I just happend to get a comment about how to use the code and realized that there was a mistake in the return type. The method signature was set to return a string but in this case it wasnt returning anything. I changed the signature to HttpResponse and will refer you to this link on Getting Response Body of HttpResponse the path variable is the url and I updated to fix a mistake in the code.

157
8/10/2012 12:25:43 PM

Here is an alternative solution to @Terrance's answer. You can easly outsource the conversion.
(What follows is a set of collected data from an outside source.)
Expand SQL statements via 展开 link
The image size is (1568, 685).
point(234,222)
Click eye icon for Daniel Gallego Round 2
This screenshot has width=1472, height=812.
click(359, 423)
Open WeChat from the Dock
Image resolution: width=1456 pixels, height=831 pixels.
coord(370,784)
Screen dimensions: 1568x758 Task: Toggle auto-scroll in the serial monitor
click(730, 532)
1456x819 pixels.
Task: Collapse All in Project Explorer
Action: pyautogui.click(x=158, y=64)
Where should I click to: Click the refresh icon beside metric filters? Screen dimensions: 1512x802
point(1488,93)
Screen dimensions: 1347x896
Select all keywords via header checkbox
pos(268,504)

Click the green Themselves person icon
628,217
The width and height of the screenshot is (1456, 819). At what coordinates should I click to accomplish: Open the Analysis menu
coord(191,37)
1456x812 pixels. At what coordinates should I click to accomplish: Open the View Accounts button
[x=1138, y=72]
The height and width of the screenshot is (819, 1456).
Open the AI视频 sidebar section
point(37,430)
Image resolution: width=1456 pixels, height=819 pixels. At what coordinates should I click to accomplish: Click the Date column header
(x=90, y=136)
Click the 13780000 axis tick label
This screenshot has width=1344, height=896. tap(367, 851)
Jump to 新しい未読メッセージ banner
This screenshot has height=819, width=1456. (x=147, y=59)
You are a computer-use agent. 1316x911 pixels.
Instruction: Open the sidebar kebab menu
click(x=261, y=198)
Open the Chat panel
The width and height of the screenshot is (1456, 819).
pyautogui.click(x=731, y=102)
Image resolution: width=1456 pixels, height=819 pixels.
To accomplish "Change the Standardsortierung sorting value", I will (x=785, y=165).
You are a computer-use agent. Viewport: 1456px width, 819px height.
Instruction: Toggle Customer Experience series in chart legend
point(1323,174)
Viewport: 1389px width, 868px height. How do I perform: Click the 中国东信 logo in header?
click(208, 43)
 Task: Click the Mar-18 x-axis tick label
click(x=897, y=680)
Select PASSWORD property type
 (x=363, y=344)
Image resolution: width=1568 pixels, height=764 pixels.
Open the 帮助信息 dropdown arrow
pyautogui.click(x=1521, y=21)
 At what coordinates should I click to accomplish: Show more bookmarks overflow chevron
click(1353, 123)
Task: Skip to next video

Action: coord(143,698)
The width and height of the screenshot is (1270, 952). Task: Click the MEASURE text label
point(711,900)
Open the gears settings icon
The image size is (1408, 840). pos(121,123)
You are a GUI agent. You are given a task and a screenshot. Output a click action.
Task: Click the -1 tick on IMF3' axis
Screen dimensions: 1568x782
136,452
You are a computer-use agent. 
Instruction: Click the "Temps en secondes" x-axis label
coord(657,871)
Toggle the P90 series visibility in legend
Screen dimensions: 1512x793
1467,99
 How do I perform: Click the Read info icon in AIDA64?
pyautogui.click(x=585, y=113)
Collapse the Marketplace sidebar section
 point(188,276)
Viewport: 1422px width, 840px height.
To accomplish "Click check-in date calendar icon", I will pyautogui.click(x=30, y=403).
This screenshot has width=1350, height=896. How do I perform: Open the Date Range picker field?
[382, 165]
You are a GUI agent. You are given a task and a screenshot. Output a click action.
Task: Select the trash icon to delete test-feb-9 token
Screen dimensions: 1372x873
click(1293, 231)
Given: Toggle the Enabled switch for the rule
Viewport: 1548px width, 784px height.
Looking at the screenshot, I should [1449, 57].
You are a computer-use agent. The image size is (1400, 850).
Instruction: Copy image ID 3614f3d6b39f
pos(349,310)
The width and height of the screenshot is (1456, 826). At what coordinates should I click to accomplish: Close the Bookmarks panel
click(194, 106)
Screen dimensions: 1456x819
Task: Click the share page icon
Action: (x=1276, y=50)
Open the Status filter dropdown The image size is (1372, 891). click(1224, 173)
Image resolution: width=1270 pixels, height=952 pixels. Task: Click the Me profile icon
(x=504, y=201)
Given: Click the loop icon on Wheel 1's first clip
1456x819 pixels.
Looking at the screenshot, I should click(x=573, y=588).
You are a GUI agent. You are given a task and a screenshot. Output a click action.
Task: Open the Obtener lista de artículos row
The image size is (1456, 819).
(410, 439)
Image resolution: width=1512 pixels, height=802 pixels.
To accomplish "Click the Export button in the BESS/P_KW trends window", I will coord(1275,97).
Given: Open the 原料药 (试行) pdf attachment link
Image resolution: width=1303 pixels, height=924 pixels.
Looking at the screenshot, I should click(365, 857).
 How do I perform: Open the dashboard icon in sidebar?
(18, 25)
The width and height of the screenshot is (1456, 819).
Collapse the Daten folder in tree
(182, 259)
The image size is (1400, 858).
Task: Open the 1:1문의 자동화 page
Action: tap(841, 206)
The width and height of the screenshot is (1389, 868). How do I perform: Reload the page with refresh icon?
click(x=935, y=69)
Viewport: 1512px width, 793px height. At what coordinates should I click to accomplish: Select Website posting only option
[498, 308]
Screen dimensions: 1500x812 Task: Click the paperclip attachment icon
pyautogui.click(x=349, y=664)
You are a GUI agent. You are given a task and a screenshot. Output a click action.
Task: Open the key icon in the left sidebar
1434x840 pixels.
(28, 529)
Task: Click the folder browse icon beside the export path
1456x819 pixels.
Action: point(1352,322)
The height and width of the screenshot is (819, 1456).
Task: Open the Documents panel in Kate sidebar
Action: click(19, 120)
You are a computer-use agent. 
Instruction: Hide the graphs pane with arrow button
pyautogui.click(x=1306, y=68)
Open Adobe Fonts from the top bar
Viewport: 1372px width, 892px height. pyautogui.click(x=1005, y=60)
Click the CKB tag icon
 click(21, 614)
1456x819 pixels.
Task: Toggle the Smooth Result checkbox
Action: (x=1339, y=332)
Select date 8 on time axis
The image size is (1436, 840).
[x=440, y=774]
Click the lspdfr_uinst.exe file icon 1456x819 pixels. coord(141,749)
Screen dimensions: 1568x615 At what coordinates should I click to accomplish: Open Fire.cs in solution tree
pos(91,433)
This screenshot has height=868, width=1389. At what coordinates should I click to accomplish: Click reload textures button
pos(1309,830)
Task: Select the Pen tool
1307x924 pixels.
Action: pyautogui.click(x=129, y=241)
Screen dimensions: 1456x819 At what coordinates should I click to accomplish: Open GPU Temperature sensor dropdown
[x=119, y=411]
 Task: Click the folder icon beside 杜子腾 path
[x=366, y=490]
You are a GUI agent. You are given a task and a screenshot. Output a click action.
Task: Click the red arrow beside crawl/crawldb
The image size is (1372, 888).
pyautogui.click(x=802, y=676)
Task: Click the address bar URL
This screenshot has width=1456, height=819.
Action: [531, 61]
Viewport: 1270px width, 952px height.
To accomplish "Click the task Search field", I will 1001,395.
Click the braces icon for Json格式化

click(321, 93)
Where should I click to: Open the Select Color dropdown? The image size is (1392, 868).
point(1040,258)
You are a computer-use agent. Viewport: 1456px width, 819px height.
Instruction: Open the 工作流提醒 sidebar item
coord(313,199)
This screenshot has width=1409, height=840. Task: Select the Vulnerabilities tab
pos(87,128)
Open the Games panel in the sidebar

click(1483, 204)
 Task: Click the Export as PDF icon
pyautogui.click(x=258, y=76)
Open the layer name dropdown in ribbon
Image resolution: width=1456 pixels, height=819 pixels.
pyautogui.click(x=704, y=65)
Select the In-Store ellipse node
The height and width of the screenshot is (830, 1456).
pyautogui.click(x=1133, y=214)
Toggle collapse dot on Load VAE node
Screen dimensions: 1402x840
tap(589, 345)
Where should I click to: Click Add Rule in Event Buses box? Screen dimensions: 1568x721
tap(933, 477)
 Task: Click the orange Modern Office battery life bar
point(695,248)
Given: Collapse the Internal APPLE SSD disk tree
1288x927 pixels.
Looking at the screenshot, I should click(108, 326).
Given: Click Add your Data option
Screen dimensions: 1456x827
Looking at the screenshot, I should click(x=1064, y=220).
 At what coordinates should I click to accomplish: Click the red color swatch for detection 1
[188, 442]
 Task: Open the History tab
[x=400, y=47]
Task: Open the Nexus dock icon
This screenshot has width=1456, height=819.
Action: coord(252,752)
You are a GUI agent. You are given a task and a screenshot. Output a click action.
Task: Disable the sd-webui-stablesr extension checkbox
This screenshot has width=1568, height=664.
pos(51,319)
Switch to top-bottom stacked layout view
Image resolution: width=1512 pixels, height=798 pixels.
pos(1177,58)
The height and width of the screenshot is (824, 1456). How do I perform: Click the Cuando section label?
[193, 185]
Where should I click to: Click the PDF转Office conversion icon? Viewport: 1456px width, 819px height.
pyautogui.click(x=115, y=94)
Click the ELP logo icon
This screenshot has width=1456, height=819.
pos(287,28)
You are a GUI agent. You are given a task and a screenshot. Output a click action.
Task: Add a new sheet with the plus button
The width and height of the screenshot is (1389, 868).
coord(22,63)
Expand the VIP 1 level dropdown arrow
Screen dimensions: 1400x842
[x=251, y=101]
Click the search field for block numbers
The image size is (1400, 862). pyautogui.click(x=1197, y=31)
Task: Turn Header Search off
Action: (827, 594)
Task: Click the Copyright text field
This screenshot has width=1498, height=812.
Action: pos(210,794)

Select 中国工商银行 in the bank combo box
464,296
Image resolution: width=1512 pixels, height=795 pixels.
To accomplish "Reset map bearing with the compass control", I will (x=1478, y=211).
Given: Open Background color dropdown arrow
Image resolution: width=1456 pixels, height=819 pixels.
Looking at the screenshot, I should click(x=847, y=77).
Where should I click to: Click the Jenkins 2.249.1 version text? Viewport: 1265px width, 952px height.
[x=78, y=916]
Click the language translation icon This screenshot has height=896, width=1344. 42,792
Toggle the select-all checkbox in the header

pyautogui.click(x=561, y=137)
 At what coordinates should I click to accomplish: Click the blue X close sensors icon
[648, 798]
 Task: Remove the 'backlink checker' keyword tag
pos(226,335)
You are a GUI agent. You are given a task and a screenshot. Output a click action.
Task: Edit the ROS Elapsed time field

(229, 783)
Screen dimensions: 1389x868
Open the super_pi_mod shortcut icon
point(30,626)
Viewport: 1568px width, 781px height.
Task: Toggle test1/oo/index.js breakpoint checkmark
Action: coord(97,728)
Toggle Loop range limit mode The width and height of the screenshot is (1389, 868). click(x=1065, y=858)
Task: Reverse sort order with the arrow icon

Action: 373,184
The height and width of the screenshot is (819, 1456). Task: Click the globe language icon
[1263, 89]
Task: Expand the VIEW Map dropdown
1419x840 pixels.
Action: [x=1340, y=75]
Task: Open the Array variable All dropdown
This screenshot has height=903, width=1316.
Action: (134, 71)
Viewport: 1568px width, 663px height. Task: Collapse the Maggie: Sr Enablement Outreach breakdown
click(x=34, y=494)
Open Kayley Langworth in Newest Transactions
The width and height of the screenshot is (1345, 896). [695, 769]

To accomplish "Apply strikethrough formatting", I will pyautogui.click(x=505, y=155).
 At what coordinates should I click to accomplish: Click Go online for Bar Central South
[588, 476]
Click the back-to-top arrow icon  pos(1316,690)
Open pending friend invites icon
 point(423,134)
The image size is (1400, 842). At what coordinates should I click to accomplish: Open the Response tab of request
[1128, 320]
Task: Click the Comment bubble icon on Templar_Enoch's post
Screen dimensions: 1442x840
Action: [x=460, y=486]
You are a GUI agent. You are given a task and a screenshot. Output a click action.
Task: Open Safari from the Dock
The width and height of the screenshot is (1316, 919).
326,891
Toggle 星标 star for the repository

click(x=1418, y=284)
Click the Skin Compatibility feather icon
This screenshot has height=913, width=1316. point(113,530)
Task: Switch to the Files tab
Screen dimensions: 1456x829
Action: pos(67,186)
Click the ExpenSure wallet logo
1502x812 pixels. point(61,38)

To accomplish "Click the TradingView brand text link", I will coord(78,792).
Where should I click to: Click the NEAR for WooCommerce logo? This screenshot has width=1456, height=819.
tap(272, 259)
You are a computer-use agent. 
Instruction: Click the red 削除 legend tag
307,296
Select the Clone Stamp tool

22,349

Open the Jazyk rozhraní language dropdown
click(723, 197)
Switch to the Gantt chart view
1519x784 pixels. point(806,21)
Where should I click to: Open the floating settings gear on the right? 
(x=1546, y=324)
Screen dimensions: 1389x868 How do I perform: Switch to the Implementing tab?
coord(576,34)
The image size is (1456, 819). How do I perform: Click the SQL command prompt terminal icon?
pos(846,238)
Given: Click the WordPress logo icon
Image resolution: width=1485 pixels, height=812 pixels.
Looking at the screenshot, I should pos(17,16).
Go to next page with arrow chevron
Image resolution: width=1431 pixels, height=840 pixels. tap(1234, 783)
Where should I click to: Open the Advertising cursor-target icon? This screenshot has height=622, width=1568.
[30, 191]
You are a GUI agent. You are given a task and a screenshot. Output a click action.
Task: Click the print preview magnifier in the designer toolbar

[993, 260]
The Gson library does wonderful work converting various data structures into JSON and the other way around.

public static void execute() {
    Map<String, String> comment = new HashMap<String, String>();
    comment.put("subject", "Using the GSON library");
    comment.put("message", "Using libraries is convenient.");
    String json = new GsonBuilder().create().toJson(comment, Map.class);
    makeRequest("http://192.168.0.1:3000/post/77/comments", json);
}

public static HttpResponse makeRequest(String uri, String json) {
    try {
        HttpPost httpPost = new HttpPost(uri);
        httpPost.setEntity(new StringEntity(json));
        httpPost.setHeader("Accept", "application/json");
        httpPost.setHeader("Content-type", "application/json");
        return new DefaultHttpClient().execute(httpPost);
    } catch (UnsupportedEncodingException e) {
        e.printStackTrace();
    } catch (ClientProtocolException e) {
        e.printStackTrace();
    } catch (IOException e) {
        e.printStackTrace();
    }
    return null;
}

Similar can be done by using Jackson instead of Gson. I also recommend taking a look at Retrofit which hides a lot of this boilerplate code for you. For more experienced developers I recommend trying out RxAndroid.